Шло время, и активно проявляющий себя ритм — и как форма числовых пропорций, и как средство существования пространства медитации — стал столь широко использоваться в музыкальных произведениях, что появление очередных опусов с императивно-главенствующей ролью ритма все чаще вызывало суждение: «Это уже было».
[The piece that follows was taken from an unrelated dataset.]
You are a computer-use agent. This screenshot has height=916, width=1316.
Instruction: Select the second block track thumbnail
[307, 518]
«Медитативное погружение» как метапринцип восприятия, как форма взаимодействия композитора и слушателя оказалось довольно стойким явлением, но оно стало перемещаться в такого рода звуковые условия, в которых ритм тщательно маскируется, где узнаваемые ритмоформулы или проблескивают разве что всполохами, как отдаленные зарницы на ночном небе, или присутствуют в виде тех же минималистских паттернов, но находящихся уже в принципиально ином акустическом пространстве. Например, в электронной фонограмме, сделанной при помощи самых изощренных средств компьютерной музыки, благодаря чему размывается понимание — ритм это или дробящийся спектр одного звука. Основу фактуры при этом несут на себе тянущиеся созвучия, зачастую призрачные и едва слышимые, но все же тянущиеся так, что ухо и сознание слушателя не способны отметить, где они начались, и предположить, где они закончатся. Возможно, что причиной тому стал большой интерес к спектрализму, наиболее показательно проявившемуся в произведениях Жерара Гризе. Но и без его влияния схожие формы организации звукового пространства интуитивно нащупывались повсеместно.
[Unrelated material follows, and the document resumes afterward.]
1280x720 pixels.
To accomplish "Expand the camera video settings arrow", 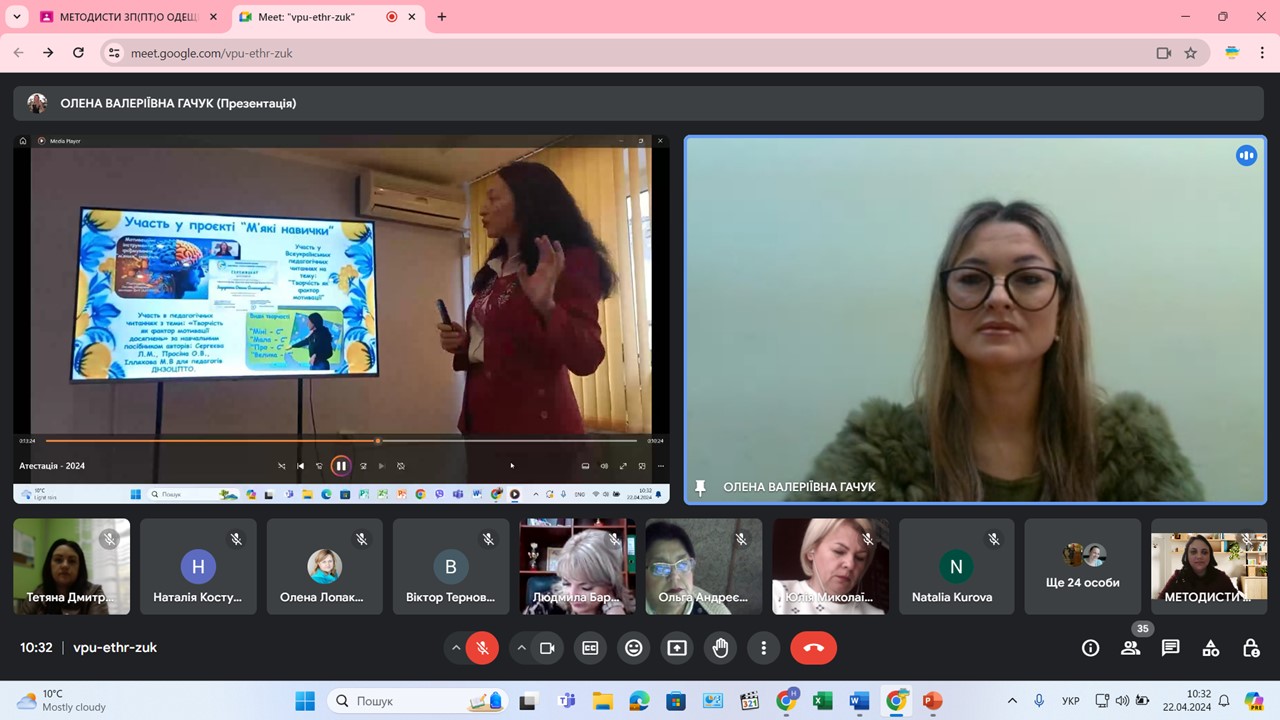I will (x=521, y=648).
Активный ритм со свойственной ему императивностью перестал быть рельефно выраженным особым образом организованным языком.
И в отношении роли ритма в музыке надо переставить бетховенский вопрос с ответом из Квартета № 16 op. 135: теперь уже не «Es muss sein!», теперь — «Muss es sein?».
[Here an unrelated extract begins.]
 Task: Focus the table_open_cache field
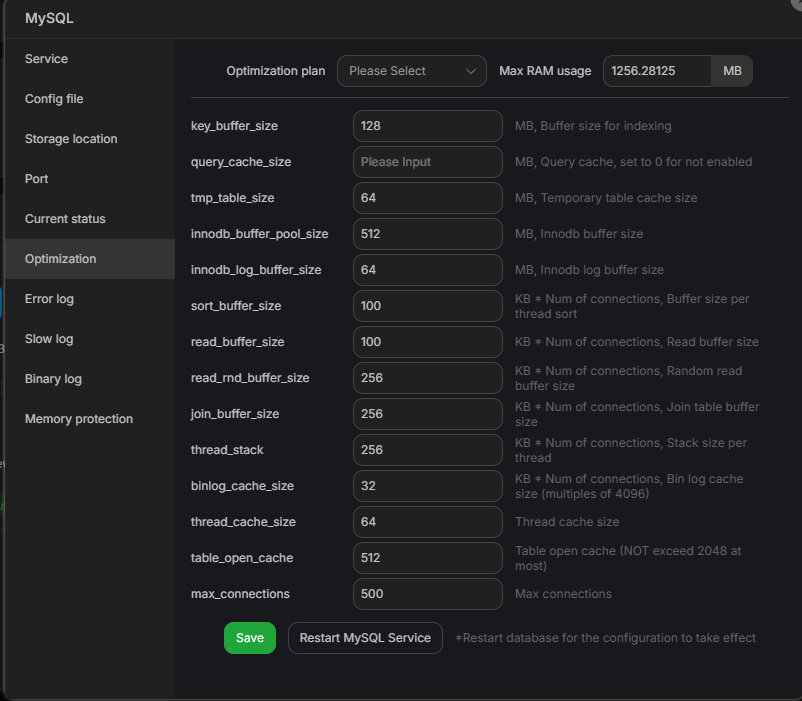pos(427,558)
К этой картине развития ритма как самостоятельного языка, — быть может, изображающей все с субъективной и в чем-то ошибочной точки зрения, — следует добавить, что очень многое в эволюции искусства и музыки в частности происходит не линейно, как бы этого ни хотелось поборникам авангардизма, ратующим за новое во что бы то ни стало. Все будет существовать единовременно, покуда жив человек — царствующая мелодия наряду с мелодией, сверженной с трона, ритм, предстающий во всевозможных звуковых обличиях вместе с ритмом, тщательно маскируемым. И всегда будет петь соловей, и вечно будут вращаться звезды и планеты, атомы и электроны.